Stated task:
Render all the items below as a Markdown table with the columns Row and Line, putting each line's number in Row and its text in Line. Leave out blank lines.

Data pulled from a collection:
______________________________

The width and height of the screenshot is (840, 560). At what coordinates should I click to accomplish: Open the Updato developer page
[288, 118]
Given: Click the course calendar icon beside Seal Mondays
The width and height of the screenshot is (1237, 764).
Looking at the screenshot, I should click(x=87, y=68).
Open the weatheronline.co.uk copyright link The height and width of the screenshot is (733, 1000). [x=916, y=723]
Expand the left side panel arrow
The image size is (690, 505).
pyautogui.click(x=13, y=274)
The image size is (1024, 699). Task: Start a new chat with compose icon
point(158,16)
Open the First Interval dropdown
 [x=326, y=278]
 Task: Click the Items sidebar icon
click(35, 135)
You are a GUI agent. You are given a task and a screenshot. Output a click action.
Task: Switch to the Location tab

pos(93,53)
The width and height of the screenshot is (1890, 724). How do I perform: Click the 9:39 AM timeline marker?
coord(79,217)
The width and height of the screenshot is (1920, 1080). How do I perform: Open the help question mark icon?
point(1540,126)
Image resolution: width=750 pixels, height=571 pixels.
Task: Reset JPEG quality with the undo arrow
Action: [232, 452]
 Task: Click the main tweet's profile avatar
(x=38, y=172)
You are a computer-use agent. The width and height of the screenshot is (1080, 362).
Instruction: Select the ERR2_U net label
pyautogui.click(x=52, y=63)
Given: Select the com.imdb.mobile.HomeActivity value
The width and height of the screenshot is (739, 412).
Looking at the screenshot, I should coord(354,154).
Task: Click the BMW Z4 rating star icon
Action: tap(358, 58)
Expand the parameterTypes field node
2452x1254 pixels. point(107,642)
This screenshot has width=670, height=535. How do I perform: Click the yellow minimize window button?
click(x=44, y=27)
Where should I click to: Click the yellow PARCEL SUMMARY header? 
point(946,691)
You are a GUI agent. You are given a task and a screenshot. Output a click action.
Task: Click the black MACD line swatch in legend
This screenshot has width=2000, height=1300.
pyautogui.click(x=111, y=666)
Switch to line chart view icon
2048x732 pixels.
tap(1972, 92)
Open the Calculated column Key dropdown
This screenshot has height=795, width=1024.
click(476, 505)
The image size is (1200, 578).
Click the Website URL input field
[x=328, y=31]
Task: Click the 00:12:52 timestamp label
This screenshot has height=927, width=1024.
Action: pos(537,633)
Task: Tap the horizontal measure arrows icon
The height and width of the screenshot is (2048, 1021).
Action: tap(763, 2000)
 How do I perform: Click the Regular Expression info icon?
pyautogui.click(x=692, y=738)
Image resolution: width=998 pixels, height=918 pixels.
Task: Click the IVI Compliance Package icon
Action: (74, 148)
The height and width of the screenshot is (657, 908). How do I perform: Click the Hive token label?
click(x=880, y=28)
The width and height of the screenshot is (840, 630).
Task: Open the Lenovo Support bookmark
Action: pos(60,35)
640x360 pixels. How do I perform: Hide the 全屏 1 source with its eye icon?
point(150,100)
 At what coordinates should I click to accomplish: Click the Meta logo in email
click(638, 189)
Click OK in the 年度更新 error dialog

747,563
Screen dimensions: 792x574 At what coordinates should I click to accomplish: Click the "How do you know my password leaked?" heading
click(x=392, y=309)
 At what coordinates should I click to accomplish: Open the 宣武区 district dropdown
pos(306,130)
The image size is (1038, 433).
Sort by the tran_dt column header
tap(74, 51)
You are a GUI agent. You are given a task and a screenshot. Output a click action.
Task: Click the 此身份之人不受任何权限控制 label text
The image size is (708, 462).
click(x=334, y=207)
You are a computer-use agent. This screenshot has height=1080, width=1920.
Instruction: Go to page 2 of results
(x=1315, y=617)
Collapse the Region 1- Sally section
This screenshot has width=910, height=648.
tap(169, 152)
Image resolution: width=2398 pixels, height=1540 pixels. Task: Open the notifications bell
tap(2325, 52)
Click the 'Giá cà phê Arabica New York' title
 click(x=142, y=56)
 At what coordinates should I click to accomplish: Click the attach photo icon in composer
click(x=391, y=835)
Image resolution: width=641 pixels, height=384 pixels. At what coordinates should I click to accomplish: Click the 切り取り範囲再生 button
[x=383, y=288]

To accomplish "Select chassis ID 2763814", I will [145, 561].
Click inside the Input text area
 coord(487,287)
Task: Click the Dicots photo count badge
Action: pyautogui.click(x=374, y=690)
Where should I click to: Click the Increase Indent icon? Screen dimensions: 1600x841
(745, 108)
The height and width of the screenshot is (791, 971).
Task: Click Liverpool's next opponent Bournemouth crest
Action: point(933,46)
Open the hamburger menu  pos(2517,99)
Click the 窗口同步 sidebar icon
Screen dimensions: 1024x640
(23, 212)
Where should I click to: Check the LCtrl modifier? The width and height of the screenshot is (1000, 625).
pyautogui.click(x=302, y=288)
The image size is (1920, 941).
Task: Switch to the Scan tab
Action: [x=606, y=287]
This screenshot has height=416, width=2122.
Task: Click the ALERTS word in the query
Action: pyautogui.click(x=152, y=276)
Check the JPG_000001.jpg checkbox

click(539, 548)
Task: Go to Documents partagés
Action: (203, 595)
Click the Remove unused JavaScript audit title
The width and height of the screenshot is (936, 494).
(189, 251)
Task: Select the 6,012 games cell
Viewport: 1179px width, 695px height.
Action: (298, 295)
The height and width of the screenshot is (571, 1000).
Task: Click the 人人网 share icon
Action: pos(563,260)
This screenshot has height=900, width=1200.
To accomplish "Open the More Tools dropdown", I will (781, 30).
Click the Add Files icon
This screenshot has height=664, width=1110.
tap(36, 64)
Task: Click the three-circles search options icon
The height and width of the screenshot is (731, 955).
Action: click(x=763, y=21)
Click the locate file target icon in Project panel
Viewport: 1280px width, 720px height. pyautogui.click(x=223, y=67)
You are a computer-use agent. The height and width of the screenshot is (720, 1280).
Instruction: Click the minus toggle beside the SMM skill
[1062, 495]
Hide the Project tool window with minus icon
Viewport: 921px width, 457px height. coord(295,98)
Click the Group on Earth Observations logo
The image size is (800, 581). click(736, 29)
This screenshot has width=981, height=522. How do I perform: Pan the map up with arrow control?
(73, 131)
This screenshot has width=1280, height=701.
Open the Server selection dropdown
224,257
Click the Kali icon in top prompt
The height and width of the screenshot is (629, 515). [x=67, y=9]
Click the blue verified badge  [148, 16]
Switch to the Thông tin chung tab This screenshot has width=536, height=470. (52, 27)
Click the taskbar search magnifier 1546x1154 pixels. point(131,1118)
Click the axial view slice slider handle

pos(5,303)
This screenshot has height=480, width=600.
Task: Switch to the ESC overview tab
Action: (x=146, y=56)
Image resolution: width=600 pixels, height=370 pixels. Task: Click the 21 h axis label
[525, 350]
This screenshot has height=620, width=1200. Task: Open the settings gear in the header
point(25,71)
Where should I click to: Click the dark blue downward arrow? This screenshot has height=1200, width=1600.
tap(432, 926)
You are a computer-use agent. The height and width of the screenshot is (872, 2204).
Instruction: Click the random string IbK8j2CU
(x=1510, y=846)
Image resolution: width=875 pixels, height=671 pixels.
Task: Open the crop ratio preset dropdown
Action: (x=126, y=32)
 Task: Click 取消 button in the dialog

______________________________

Full response:
| Row | Line |
|---|---|
| 1 | The width and height of the screenshot is (840, 560). At what coordinates should I click to accomplish: Open the Updato developer page |
| 2 | [288, 118] |
| 3 | Given: Click the course calendar icon beside Seal Mondays |
| 4 | The width and height of the screenshot is (1237, 764). |
| 5 | Looking at the screenshot, I should click(x=87, y=68). |
| 6 | Open the weatheronline.co.uk copyright link The height and width of the screenshot is (733, 1000). [x=916, y=723] |
| 7 | Expand the left side panel arrow |
| 8 | The image size is (690, 505). |
| 9 | pyautogui.click(x=13, y=274) |
| 10 | The image size is (1024, 699). Task: Start a new chat with compose icon |
| 11 | point(158,16) |
| 12 | Open the First Interval dropdown |
| 13 |  [x=326, y=278] |
| 14 |  Task: Click the Items sidebar icon |
| 15 | click(35, 135) |
| 16 | You are a GUI agent. You are given a task and a screenshot. Output a click action. |
| 17 | Task: Switch to the Location tab |
| 18 | pos(93,53) |
| 19 | The width and height of the screenshot is (1890, 724). How do I perform: Click the 9:39 AM timeline marker? |
| 20 | coord(79,217) |
| 21 | The width and height of the screenshot is (1920, 1080). How do I perform: Open the help question mark icon? |
| 22 | point(1540,126) |
| 23 | Image resolution: width=750 pixels, height=571 pixels. |
| 24 | Task: Reset JPEG quality with the undo arrow |
| 25 | Action: [232, 452] |
| 26 |  Task: Click the main tweet's profile avatar |
| 27 | (x=38, y=172) |
| 28 | You are a computer-use agent. The width and height of the screenshot is (1080, 362). |
| 29 | Instruction: Select the ERR2_U net label |
| 30 | pyautogui.click(x=52, y=63) |
| 31 | Given: Select the com.imdb.mobile.HomeActivity value |
| 32 | The width and height of the screenshot is (739, 412). |
| 33 | Looking at the screenshot, I should coord(354,154). |
| 34 | Task: Click the BMW Z4 rating star icon |
| 35 | Action: tap(358, 58) |
| 36 | Expand the parameterTypes field node |
| 37 | 2452x1254 pixels. point(107,642) |
| 38 | This screenshot has width=670, height=535. How do I perform: Click the yellow minimize window button? |
| 39 | click(x=44, y=27) |
| 40 | Where should I click to: Click the yellow PARCEL SUMMARY header?  |
| 41 | point(946,691) |
| 42 | You are a GUI agent. You are given a task and a screenshot. Output a click action. |
| 43 | Task: Click the black MACD line swatch in legend |
| 44 | This screenshot has width=2000, height=1300. |
| 45 | pyautogui.click(x=111, y=666) |
| 46 | Switch to line chart view icon |
| 47 | 2048x732 pixels. |
| 48 | tap(1972, 92) |
| 49 | Open the Calculated column Key dropdown |
| 50 | This screenshot has height=795, width=1024. |
| 51 | click(476, 505) |
| 52 | The image size is (1200, 578). |
| 53 | Click the Website URL input field |
| 54 | [x=328, y=31] |
| 55 | Task: Click the 00:12:52 timestamp label |
| 56 | This screenshot has height=927, width=1024. |
| 57 | Action: pos(537,633) |
| 58 | Task: Tap the horizontal measure arrows icon |
| 59 | The height and width of the screenshot is (2048, 1021). |
| 60 | Action: tap(763, 2000) |
| 61 |  How do I perform: Click the Regular Expression info icon? |
| 62 | pyautogui.click(x=692, y=738) |
| 63 | Image resolution: width=998 pixels, height=918 pixels. |
| 64 | Task: Click the IVI Compliance Package icon |
| 65 | Action: (74, 148) |
| 66 | The height and width of the screenshot is (657, 908). How do I perform: Click the Hive token label? |
| 67 | click(x=880, y=28) |
| 68 | The width and height of the screenshot is (840, 630). |
| 69 | Task: Open the Lenovo Support bookmark |
| 70 | Action: pos(60,35) |
| 71 | 640x360 pixels. How do I perform: Hide the 全屏 1 source with its eye icon? |
| 72 | point(150,100) |
| 73 |  At what coordinates should I click to accomplish: Click the Meta logo in email |
| 74 | click(638, 189) |
| 75 | Click OK in the 年度更新 error dialog |
| 76 | 747,563 |
| 77 | Screen dimensions: 792x574 At what coordinates should I click to accomplish: Click the "How do you know my password leaked?" heading |
| 78 | click(x=392, y=309) |
| 79 |  At what coordinates should I click to accomplish: Open the 宣武区 district dropdown |
| 80 | pos(306,130) |
| 81 | The image size is (1038, 433). |
| 82 | Sort by the tran_dt column header |
| 83 | tap(74, 51) |
| 84 | You are a GUI agent. You are given a task and a screenshot. Output a click action. |
| 85 | Task: Click the 此身份之人不受任何权限控制 label text |
| 86 | The image size is (708, 462). |
| 87 | click(x=334, y=207) |
| 88 | You are a computer-use agent. This screenshot has height=1080, width=1920. |
| 89 | Instruction: Go to page 2 of results |
| 90 | (x=1315, y=617) |
| 91 | Collapse the Region 1- Sally section |
| 92 | This screenshot has width=910, height=648. |
| 93 | tap(169, 152) |
| 94 | Image resolution: width=2398 pixels, height=1540 pixels. Task: Open the notifications bell |
| 95 | tap(2325, 52) |
| 96 | Click the 'Giá cà phê Arabica New York' title |
| 97 |  click(x=142, y=56) |
| 98 |  At what coordinates should I click to accomplish: Click the attach photo icon in composer |
| 99 | click(x=391, y=835) |
| 100 | Image resolution: width=641 pixels, height=384 pixels. At what coordinates should I click to accomplish: Click the 切り取り範囲再生 button |
| 101 | [x=383, y=288] |
| 102 | To accomplish "Select chassis ID 2763814", I will [145, 561]. |
| 103 | Click inside the Input text area |
| 104 |  coord(487,287) |
| 105 | Task: Click the Dicots photo count badge |
| 106 | Action: pyautogui.click(x=374, y=690) |
| 107 | Where should I click to: Click the Increase Indent icon? Screen dimensions: 1600x841 |
| 108 | (745, 108) |
| 109 | The height and width of the screenshot is (791, 971). |
| 110 | Task: Click Liverpool's next opponent Bournemouth crest |
| 111 | Action: point(933,46) |
| 112 | Open the hamburger menu  pos(2517,99) |
| 113 | Click the 窗口同步 sidebar icon |
| 114 | Screen dimensions: 1024x640 |
| 115 | (23, 212) |
| 116 | Where should I click to: Check the LCtrl modifier? The width and height of the screenshot is (1000, 625). |
| 117 | pyautogui.click(x=302, y=288) |
| 118 | The image size is (1920, 941). |
| 119 | Task: Switch to the Scan tab |
| 120 | Action: [x=606, y=287] |
| 121 | This screenshot has height=416, width=2122. |
| 122 | Task: Click the ALERTS word in the query |
| 123 | Action: pyautogui.click(x=152, y=276) |
| 124 | Check the JPG_000001.jpg checkbox |
| 125 | click(539, 548) |
| 126 | Task: Go to Documents partagés |
| 127 | Action: (203, 595) |
| 128 | Click the Remove unused JavaScript audit title |
| 129 | The width and height of the screenshot is (936, 494). |
| 130 | (189, 251) |
| 131 | Task: Select the 6,012 games cell |
| 132 | Viewport: 1179px width, 695px height. |
| 133 | Action: (298, 295) |
| 134 | The height and width of the screenshot is (571, 1000). |
| 135 | Task: Click the 人人网 share icon |
| 136 | Action: pos(563,260) |
| 137 | This screenshot has height=900, width=1200. |
| 138 | To accomplish "Open the More Tools dropdown", I will (781, 30). |
| 139 | Click the Add Files icon |
| 140 | This screenshot has height=664, width=1110. |
| 141 | tap(36, 64) |
| 142 | Task: Click the three-circles search options icon |
| 143 | The height and width of the screenshot is (731, 955). |
| 144 | Action: click(x=763, y=21) |
| 145 | Click the locate file target icon in Project panel |
| 146 | Viewport: 1280px width, 720px height. pyautogui.click(x=223, y=67) |
| 147 | You are a computer-use agent. The height and width of the screenshot is (720, 1280). |
| 148 | Instruction: Click the minus toggle beside the SMM skill |
| 149 | [1062, 495] |
| 150 | Hide the Project tool window with minus icon |
| 151 | Viewport: 921px width, 457px height. coord(295,98) |
| 152 | Click the Group on Earth Observations logo |
| 153 | The image size is (800, 581). click(736, 29) |
| 154 | This screenshot has width=981, height=522. How do I perform: Pan the map up with arrow control? |
| 155 | (73, 131) |
| 156 | This screenshot has width=1280, height=701. |
| 157 | Open the Server selection dropdown |
| 158 | 224,257 |
| 159 | Click the Kali icon in top prompt |
| 160 | The height and width of the screenshot is (629, 515). [x=67, y=9] |
| 161 | Click the blue verified badge  [148, 16] |
| 162 | Switch to the Thông tin chung tab This screenshot has width=536, height=470. (52, 27) |
| 163 | Click the taskbar search magnifier 1546x1154 pixels. point(131,1118) |
| 164 | Click the axial view slice slider handle |
| 165 | pos(5,303) |
| 166 | This screenshot has height=480, width=600. |
| 167 | Task: Switch to the ESC overview tab |
| 168 | Action: (x=146, y=56) |
| 169 | Image resolution: width=600 pixels, height=370 pixels. Task: Click the 21 h axis label |
| 170 | [525, 350] |
| 171 | This screenshot has height=620, width=1200. Task: Open the settings gear in the header |
| 172 | point(25,71) |
| 173 | Where should I click to: Click the dark blue downward arrow? This screenshot has height=1200, width=1600. |
| 174 | tap(432, 926) |
| 175 | You are a computer-use agent. The height and width of the screenshot is (872, 2204). |
| 176 | Instruction: Click the random string IbK8j2CU |
| 177 | (x=1510, y=846) |
| 178 | Image resolution: width=875 pixels, height=671 pixels. |
| 179 | Task: Open the crop ratio preset dropdown |
| 180 | Action: (x=126, y=32) |
| 181 |  Task: Click 取消 button in the dialog |